The US will investigate the increase in mysterious attacks that caused brain injuries to its personnel abroad.


Joe Biden's administration is determined to unravel the episodes that affected at least 130 diplomats, soldiers, spies, and others in various countries, including China and Cuba.

For five years, the diplomatic headquarters of the United States began to register mysterious episodes that caused brain injuries in spies, diplomats, soldiers, CIA personnel, the State Department, the Defense Department, and other places. According to current and former officials, the total confirmed cases so far total more than 130, far more than he knew so far.

The first publicly confirmed cases were concentrated in China and Cuba and amounted to about 60; this is not including a group of injured CIA officers whose number is not publicly known. The new total adds confirmed cases in Europe and other parts of Asia. It reflects the administration's efforts to further review other incidents that have occurred amid concerns about a string of them in recent months.

Since December last year, at least three CIA agents reported serious health episodes abroad. One of them happened in the last two weeks. All of them are required to undergo outpatient treatment at the Walter Reed National Military Medical Center or some other institution.

While no military personnel was injured in combat zones, several were affected in Europe and Asia.

Some suffered long-term brain injuries, including debilitating headaches. According to the National Security Council, the episodes involved personnel serving abroad who experienced "sensory phenomena" such as sound, pressure, or heat, along with or followed by physical symptoms, such as sudden vertigo, nausea, headache, or neck pain.

The mystery first came to light when diplomats and CIA officers working in Havana fell ill in 2016 and experienced bruising, nausea, and headaches. Similar episodes began to occur the following year in Guangzhou, China. Last October, The New York Times reported that as early as 2017, another set of CIA officers traveling to various countries, including Russia, had reported that they were the likely victims of attacks and displayed similar symptoms.

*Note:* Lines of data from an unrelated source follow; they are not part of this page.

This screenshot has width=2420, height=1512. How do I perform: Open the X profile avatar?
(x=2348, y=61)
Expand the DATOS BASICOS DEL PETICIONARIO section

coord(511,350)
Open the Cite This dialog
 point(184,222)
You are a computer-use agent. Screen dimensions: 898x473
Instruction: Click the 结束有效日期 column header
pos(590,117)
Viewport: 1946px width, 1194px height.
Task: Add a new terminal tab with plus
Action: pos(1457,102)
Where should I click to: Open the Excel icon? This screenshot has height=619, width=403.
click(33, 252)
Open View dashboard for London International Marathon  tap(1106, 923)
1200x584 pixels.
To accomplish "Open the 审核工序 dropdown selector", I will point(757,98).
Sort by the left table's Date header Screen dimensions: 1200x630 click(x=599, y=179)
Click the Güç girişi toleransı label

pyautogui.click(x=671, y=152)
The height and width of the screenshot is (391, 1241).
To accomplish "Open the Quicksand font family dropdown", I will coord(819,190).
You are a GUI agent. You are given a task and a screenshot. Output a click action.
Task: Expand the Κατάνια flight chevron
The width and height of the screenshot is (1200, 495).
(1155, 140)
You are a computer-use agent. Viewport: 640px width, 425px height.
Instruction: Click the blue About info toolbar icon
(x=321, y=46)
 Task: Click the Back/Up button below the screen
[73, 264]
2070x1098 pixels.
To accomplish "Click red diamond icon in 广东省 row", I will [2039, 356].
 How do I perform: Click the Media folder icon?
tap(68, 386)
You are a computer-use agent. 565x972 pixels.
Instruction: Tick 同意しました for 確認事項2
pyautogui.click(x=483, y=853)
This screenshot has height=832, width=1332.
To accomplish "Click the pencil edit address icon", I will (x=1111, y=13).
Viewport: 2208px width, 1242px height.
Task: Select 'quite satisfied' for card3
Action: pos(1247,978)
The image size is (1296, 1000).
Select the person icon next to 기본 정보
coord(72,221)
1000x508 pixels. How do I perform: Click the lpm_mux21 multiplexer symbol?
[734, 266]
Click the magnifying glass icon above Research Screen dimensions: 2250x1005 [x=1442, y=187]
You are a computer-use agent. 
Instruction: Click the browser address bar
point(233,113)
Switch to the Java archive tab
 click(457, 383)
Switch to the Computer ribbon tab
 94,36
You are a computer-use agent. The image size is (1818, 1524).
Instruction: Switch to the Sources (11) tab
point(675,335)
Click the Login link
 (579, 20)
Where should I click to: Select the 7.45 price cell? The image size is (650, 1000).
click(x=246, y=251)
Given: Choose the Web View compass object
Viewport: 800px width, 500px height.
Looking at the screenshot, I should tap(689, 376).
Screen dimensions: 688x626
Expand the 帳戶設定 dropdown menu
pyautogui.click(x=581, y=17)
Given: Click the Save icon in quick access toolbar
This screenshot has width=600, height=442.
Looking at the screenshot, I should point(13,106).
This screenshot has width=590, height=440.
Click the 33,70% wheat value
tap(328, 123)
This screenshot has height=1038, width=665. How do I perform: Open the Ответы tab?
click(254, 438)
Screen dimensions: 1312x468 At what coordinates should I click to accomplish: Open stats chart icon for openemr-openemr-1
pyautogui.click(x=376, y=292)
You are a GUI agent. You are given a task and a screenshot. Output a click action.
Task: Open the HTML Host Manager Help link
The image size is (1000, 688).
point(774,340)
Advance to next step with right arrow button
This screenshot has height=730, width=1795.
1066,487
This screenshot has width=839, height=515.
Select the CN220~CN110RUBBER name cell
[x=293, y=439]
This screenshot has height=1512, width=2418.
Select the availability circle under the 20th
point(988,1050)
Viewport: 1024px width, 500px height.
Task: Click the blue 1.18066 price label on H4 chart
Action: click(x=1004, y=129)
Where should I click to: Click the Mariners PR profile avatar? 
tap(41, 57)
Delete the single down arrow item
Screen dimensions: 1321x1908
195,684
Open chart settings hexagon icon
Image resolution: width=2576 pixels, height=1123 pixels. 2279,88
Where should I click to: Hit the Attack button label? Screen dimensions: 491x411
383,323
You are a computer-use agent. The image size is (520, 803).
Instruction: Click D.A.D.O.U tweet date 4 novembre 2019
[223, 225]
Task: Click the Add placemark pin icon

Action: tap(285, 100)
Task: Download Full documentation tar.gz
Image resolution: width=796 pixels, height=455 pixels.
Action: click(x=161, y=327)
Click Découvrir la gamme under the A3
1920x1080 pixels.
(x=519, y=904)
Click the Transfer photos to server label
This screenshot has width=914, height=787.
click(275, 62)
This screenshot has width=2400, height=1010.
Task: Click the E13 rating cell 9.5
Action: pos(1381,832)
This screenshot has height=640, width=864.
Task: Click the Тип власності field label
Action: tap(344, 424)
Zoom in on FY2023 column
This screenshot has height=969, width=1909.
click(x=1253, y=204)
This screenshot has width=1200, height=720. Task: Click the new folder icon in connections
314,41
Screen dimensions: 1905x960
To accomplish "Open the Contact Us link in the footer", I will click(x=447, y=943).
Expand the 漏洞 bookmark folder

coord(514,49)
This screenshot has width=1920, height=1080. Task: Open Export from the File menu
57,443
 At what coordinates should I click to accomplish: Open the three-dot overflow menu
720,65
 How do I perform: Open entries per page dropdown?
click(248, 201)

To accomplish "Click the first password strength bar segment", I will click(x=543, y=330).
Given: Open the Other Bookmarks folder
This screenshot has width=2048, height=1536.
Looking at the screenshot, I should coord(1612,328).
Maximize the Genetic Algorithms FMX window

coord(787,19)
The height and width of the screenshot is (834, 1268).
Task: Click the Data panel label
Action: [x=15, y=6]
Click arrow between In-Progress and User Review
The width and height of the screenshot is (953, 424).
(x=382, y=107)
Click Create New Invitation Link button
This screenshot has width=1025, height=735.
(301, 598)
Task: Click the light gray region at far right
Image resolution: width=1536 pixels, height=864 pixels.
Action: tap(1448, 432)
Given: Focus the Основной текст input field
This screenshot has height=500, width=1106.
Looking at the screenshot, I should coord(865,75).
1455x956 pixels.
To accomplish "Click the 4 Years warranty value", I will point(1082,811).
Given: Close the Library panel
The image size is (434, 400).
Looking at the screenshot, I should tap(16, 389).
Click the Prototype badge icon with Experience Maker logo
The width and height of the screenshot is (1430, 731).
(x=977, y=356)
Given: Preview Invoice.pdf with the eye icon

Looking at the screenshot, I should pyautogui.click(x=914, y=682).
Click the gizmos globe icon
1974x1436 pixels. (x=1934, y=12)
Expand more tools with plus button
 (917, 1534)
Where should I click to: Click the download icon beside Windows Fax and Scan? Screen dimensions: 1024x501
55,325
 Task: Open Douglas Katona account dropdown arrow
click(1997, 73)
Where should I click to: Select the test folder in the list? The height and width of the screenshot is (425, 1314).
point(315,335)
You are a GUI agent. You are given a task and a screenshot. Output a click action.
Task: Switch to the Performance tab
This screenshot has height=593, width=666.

In a previously unreported case in 2019, a military officer serving abroad stopped his car at an intersection and suffered nausea and headaches while his son in the back seat began to cry. According to officials, after he walked away from the intersection, his nausea stopped, and the boy stopped crying.

Both received immediate medical attention from the government. However, it is not yet clear whether they suffered long-term debilitating effects. Officials suspect the officer may have been attacked. They were so upset by the incident that both administrations, former President Trump and that of current President Biden, began to investigate further.

The Biden administration has yet to determine who or what is responsible for the episodes or whether they constitute attacks. Some Pentagon officials believe that Russia's military intelligence agency, the GRU, is likely behind the case of the boy and his father. In addition, evidence has emerged pointing to Russia in other cases. The intelligence agencies, for the moment, did not conclude any cause or put aside the theory that some foreign power is involved.

At this time, we do not know the exact cause of these events, and it is premature and reckless to consider.," said Amanda J. Schoch, spokeswoman for the Office of the Director of National Intelligence.

Moscow repeatedly denied any involvement.

The Biden administration is trying to strike a fine balance between showing officials that it is taking the issue seriously and trying to prevent panic, whether within the government or among the public. The National Security Council began an intelligence review to discover whether additional unreported incidents fit the pattern, a spokeswoman said.

"We are leveraging the resources of the United States government to get to the bottom of this," said Emily J. Horne, spokeswoman for the council.

In a report released last December, the National Academy of Sciences said a microwave weapon likely caused the injuries. Several officials believe that microwave or a directed energy device was the most likely culprit.

The severity of brain injuries varied widely. But some victims have chronic, potentially irreversible symptoms and pain, suggesting a brain injury that could become permanent. Walter Reed's doctors warned government officials that some victims are at risk of suicide.

New CIA director William J. Burns wants to change the agency's response, current and former officials said. Mr. Burns met with victims, visited doctors who treated injured agency officers and assigned his deputy, David Cohen, to oversee the investigation and the healthcare response. Mr. Cohen will meet monthly with victims and conduct regular briefings for Congress. The agency also doubled the number of medical personnel treating and handling injured officer cases.